The dose of fenofibrate (0.5%) was chosen in regard to a previous work using fibrates in rabbit for its hypolipidemic action [25]. This concentration is approximately threefold higher than that used in humans. We observed a weight loss in our animals. This finding is consistent with a previous publication demonstrating that fenofibrate decreases adiposity [49]. Consistent with a previous work [25], fenofibrate did not induce hepatomegaly. Nevertheless, it was associated with significant decrease in alkaline phosphatase activity without affecting serum transaminases and γ-glutamyltranspeptidase activity. Such adverse effects have been reported previously [50, 51, 52, 53]. It seems that decrease in serum alkaline phosphastase activity is a consequence of PPAR-α activation since gemfibrozil, the sole fibrate drug without PPAR-α effect, does not modify alkaline phosphatase activity [50, 54]. Hence serum alkaline phosphatase has been recently proposed as a reliable marker for fibrate compliance [52, 53]. In our study we observed another side effect of fenofibrate not frequently reported in the literature and consisting of a decrease in platelet count. Thrombocytopenia has seldom been reported during fenofibrate treatment. Only a single case of thrombopenia has been reported in the literature in the context of pancytopenia [55]. The underlying mechanism remains unexplained. Finally, we observed a well known adverse effect of fenofibrate consisting of elevated CPK [56]. A significant increase in CPK plasma levels was observed in treated animals, with the highest concentration in the LPS fenofibrate-supplemented animals (an increase of more than twofold vs. the LPS group). This findings provides evidence of a side effect that is amplified by sepsis, suggesting the necessity of further studies to determine relationship between doses and therapeutic effects as well as between doses and adverse events.

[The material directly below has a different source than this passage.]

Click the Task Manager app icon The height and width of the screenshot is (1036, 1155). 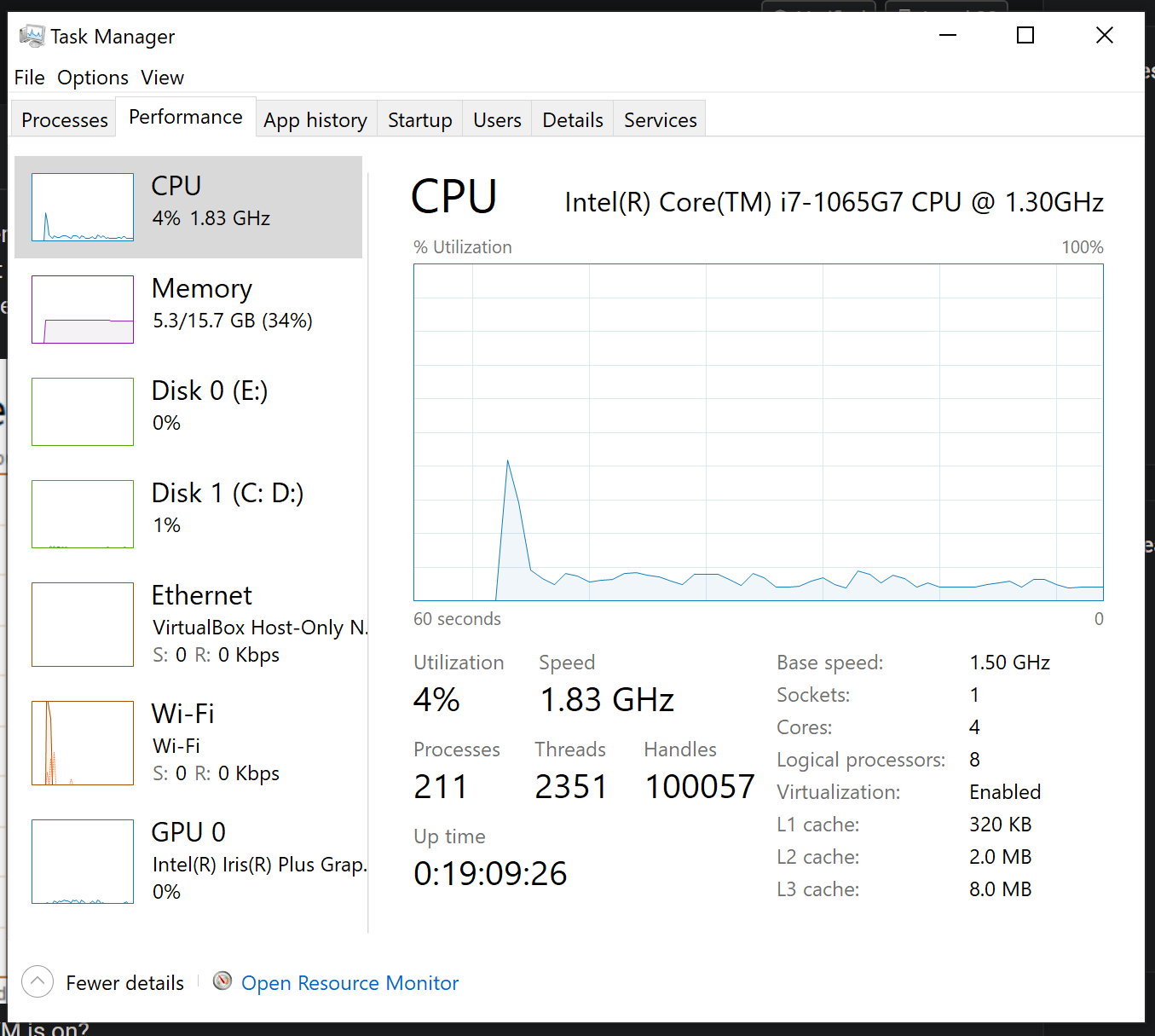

In conclusion, the PPAR-α agonist fenofibrate decreases LPS-induced morphological injury of the endothelium. While it did not counteract systemic inflammation, our results suggest a potential mediating role for critical inflammatory processes in the vessel wall at the level of the endothelial cells. This effect was associated with an improvement in endothelial relaxation function and a decrease in coagulation activation (monocyte TF expression). Further studies are required to elucidate mechanisms implicated in the beneficial effect of fenofibrate in our rabbit endotoxin shock model, but the present work provides evidence for the first time in a living animal model that PPAR-α activation has a protective effect in septic shock.